Every entry below must be copied exactly, with nothing left out.

=== Data for processing ===

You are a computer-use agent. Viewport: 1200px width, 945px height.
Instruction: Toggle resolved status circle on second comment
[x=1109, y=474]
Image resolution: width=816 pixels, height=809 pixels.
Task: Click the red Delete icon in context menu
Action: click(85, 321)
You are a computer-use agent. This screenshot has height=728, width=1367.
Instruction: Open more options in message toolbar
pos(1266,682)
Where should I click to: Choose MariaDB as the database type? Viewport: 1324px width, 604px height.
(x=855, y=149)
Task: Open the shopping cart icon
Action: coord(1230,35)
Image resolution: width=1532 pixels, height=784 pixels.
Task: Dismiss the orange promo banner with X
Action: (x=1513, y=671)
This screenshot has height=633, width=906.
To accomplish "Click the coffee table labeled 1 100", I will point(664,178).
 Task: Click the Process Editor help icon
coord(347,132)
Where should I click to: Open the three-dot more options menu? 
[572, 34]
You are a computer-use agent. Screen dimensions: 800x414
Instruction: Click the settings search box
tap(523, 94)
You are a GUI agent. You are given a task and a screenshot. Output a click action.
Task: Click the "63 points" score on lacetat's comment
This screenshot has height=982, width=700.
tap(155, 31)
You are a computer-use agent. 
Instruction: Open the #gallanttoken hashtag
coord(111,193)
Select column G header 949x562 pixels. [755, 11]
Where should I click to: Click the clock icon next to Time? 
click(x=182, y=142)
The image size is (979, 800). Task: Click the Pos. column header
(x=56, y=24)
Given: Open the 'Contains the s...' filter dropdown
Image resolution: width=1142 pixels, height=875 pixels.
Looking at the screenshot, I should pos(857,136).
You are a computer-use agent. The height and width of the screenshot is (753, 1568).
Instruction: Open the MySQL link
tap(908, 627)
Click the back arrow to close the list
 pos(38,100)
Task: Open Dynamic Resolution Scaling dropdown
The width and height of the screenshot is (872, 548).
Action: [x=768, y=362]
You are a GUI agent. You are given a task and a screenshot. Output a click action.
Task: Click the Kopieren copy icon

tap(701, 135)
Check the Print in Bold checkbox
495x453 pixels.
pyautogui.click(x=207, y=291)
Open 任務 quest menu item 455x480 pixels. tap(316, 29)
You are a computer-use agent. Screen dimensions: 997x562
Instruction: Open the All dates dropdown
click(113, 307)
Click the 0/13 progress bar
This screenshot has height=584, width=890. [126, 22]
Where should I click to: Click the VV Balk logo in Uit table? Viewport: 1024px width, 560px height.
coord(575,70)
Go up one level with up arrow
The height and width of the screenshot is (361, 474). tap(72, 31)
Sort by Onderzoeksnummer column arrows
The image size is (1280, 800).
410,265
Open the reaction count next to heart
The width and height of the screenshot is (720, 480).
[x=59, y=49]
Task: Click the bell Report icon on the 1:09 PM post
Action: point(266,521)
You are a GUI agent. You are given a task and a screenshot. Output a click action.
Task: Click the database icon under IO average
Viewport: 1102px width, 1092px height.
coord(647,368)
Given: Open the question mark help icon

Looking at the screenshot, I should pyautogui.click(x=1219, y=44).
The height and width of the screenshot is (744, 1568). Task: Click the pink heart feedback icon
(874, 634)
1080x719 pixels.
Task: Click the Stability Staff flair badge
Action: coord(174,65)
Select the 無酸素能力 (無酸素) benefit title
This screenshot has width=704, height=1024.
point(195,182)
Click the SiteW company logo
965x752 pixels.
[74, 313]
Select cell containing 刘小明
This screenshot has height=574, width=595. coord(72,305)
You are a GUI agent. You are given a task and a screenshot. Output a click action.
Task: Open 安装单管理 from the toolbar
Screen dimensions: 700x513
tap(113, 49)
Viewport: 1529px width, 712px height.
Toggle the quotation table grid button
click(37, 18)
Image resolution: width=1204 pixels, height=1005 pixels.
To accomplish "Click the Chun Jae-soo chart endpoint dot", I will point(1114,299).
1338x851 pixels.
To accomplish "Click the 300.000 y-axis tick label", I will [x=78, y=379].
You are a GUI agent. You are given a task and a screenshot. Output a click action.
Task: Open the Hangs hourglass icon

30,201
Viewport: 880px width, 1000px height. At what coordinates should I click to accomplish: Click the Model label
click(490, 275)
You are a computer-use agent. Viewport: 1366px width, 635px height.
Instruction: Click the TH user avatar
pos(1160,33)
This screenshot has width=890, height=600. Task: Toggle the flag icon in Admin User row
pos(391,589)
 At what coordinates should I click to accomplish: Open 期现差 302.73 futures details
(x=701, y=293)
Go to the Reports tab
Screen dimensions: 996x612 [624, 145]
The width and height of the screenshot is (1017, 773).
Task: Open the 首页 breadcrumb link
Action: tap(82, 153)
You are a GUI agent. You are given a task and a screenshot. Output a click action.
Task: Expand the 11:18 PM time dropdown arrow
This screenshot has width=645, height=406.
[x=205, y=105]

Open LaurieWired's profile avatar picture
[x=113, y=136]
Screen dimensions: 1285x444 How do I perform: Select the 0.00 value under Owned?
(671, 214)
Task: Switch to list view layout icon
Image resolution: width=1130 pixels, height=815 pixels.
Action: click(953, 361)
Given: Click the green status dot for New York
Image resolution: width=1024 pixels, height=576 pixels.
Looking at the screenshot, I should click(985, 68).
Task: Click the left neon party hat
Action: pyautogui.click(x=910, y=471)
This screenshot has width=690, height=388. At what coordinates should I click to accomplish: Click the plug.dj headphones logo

===

Written reply:
You are a computer-use agent. Viewport: 1200px width, 945px height.
Instruction: Toggle resolved status circle on second comment
[x=1109, y=474]
Image resolution: width=816 pixels, height=809 pixels.
Task: Click the red Delete icon in context menu
Action: click(85, 321)
You are a computer-use agent. This screenshot has height=728, width=1367.
Instruction: Open more options in message toolbar
pos(1266,682)
Where should I click to: Choose MariaDB as the database type? Viewport: 1324px width, 604px height.
(x=855, y=149)
Task: Open the shopping cart icon
Action: coord(1230,35)
Image resolution: width=1532 pixels, height=784 pixels.
Task: Dismiss the orange promo banner with X
Action: (x=1513, y=671)
This screenshot has height=633, width=906.
To accomplish "Click the coffee table labeled 1 100", I will point(664,178).
 Task: Click the Process Editor help icon
coord(347,132)
Where should I click to: Open the three-dot more options menu? 
[572, 34]
You are a computer-use agent. Screen dimensions: 800x414
Instruction: Click the settings search box
tap(523, 94)
You are a GUI agent. You are given a task and a screenshot. Output a click action.
Task: Click the "63 points" score on lacetat's comment
This screenshot has height=982, width=700.
tap(155, 31)
You are a computer-use agent. 
Instruction: Open the #gallanttoken hashtag
coord(111,193)
Select column G header 949x562 pixels. [755, 11]
Where should I click to: Click the clock icon next to Time? 
click(x=182, y=142)
The image size is (979, 800). Task: Click the Pos. column header
(x=56, y=24)
Given: Open the 'Contains the s...' filter dropdown
Image resolution: width=1142 pixels, height=875 pixels.
Looking at the screenshot, I should pos(857,136).
You are a computer-use agent. The height and width of the screenshot is (753, 1568).
Instruction: Open the MySQL link
tap(908, 627)
Click the back arrow to close the list
 pos(38,100)
Task: Open Dynamic Resolution Scaling dropdown
The width and height of the screenshot is (872, 548).
Action: [x=768, y=362]
You are a GUI agent. You are given a task and a screenshot. Output a click action.
Task: Click the Kopieren copy icon

tap(701, 135)
Check the Print in Bold checkbox
495x453 pixels.
pyautogui.click(x=207, y=291)
Open 任務 quest menu item 455x480 pixels. tap(316, 29)
You are a computer-use agent. Screen dimensions: 997x562
Instruction: Open the All dates dropdown
click(113, 307)
Click the 0/13 progress bar
This screenshot has height=584, width=890. [126, 22]
Where should I click to: Click the VV Balk logo in Uit table? Viewport: 1024px width, 560px height.
coord(575,70)
Go up one level with up arrow
The height and width of the screenshot is (361, 474). tap(72, 31)
Sort by Onderzoeksnummer column arrows
The image size is (1280, 800).
410,265
Open the reaction count next to heart
The width and height of the screenshot is (720, 480).
[x=59, y=49]
Task: Click the bell Report icon on the 1:09 PM post
Action: point(266,521)
You are a GUI agent. You are given a task and a screenshot. Output a click action.
Task: Click the database icon under IO average
Viewport: 1102px width, 1092px height.
coord(647,368)
Given: Open the question mark help icon

Looking at the screenshot, I should pyautogui.click(x=1219, y=44).
The height and width of the screenshot is (744, 1568). Task: Click the pink heart feedback icon
(874, 634)
1080x719 pixels.
Task: Click the Stability Staff flair badge
Action: coord(174,65)
Select the 無酸素能力 (無酸素) benefit title
This screenshot has width=704, height=1024.
point(195,182)
Click the SiteW company logo
965x752 pixels.
[74, 313]
Select cell containing 刘小明
This screenshot has height=574, width=595. coord(72,305)
You are a GUI agent. You are given a task and a screenshot. Output a click action.
Task: Open 安装单管理 from the toolbar
Screen dimensions: 700x513
tap(113, 49)
Viewport: 1529px width, 712px height.
Toggle the quotation table grid button
click(37, 18)
Image resolution: width=1204 pixels, height=1005 pixels.
To accomplish "Click the Chun Jae-soo chart endpoint dot", I will point(1114,299).
1338x851 pixels.
To accomplish "Click the 300.000 y-axis tick label", I will [x=78, y=379].
You are a GUI agent. You are given a task and a screenshot. Output a click action.
Task: Open the Hangs hourglass icon

30,201
Viewport: 880px width, 1000px height. At what coordinates should I click to accomplish: Click the Model label
click(490, 275)
You are a computer-use agent. Viewport: 1366px width, 635px height.
Instruction: Click the TH user avatar
pos(1160,33)
This screenshot has width=890, height=600. Task: Toggle the flag icon in Admin User row
pos(391,589)
 At what coordinates should I click to accomplish: Open 期现差 302.73 futures details
(x=701, y=293)
Go to the Reports tab
Screen dimensions: 996x612 [624, 145]
The width and height of the screenshot is (1017, 773).
Task: Open the 首页 breadcrumb link
Action: tap(82, 153)
You are a GUI agent. You are given a task and a screenshot. Output a click action.
Task: Expand the 11:18 PM time dropdown arrow
This screenshot has width=645, height=406.
[x=205, y=105]

Open LaurieWired's profile avatar picture
[x=113, y=136]
Screen dimensions: 1285x444 How do I perform: Select the 0.00 value under Owned?
(671, 214)
Task: Switch to list view layout icon
Image resolution: width=1130 pixels, height=815 pixels.
Action: click(953, 361)
Given: Click the green status dot for New York
Image resolution: width=1024 pixels, height=576 pixels.
Looking at the screenshot, I should click(985, 68).
Task: Click the left neon party hat
Action: pyautogui.click(x=910, y=471)
This screenshot has width=690, height=388. At what coordinates should I click to accomplish: Click the plug.dj headphones logo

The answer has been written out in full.